On Thu, Feb 4, 2016 at 5:51 PM, johanna curiel curiel <
johanna.curiel at owasp.org> wrote:

> Hi Paul
>
> Having been quite involved with OWASP and its content for 3.5 years , I
> can provide a quick assessment  based on my experience:
>
> *Content management of Wiki*
> We lack a Content management team responsible/accountable to drive and
> mantain cohesive content on the wiki.Right now the wiki is a 'messy
> collage' of content, with sporadic volunteers but way too many people
> creating isolated wiki pages, uncategorised and outdated content that never
> gets properly cleaned up after many years ago.
>
> *Volunteer program management*
> We lack  proper implementation of a volunteer program.Volunteers needs to
> be managed and motivated so they contribute(aka work for free ;-).

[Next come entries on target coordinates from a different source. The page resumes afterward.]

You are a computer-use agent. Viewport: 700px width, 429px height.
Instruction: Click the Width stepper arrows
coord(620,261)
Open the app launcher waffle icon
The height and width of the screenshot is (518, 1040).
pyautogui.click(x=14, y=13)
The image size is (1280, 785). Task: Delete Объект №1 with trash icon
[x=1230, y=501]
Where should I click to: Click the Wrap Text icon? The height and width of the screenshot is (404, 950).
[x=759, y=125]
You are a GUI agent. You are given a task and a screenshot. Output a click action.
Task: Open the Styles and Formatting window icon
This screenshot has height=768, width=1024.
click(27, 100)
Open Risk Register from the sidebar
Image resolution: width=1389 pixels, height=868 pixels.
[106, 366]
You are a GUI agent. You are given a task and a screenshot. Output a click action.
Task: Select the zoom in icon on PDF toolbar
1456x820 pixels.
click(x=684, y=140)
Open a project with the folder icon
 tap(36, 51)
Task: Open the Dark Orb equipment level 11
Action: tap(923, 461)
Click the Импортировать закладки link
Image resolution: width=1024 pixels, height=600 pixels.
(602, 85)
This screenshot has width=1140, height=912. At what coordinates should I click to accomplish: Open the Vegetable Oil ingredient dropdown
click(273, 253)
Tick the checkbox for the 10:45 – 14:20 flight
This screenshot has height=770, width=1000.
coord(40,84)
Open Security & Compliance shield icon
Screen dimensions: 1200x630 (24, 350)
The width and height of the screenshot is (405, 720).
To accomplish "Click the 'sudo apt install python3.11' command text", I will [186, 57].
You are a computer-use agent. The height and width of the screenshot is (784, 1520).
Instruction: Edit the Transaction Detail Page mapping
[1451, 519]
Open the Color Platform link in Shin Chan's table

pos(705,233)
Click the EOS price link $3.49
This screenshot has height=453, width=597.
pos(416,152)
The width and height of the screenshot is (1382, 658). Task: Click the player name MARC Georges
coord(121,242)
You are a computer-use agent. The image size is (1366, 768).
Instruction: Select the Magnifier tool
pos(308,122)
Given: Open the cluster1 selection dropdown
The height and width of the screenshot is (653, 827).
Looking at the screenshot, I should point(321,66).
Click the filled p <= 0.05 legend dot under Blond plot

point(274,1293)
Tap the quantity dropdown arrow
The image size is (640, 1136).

I Think
> we have a big gap in OWASP to motivate volunteers properly
>
> *Integration of work-flow processes through Salesforce API *
> I was a salesforce developer for SafeBoot
> <http://searchsecurity.techtarget.com/news/1275984/McAfee-acquires-SafeBoot-for-endpoint-encryption>
> (bought by McAfee in 2007) and I did some heavy integration between the
> Safeboot website with customer portals and the Salesforce API. OWASP can do
> the same and integrate many processes(such as the forms, requests from
> volunteers, reports etc)  but this will require some serious development
> and develop this process properly with involvement of the staff and
> volunteers needs.Not sure if 1 hour conference call with a task force of
> volunteers(which has not been formed yet) on each type of projects
> (Builders, Breakers, Developers)will provide an external party with little
> knowledge about OWASP enough information about these issues.
>
> *Modernisation of Wiki *
> For the wiki, we need to modernise it so we have the same level as
> Mozilla Developer Network <https://developer.mozilla.org/en-US/> to allow
> continuos reviews and a program properly managed to motivate volunteers
> work on content (Mozilla have the 'badges
> <https://badges.mozilla.org/en-US/>' which is quite nice). It is driven
> by volunteers, however managed by a team.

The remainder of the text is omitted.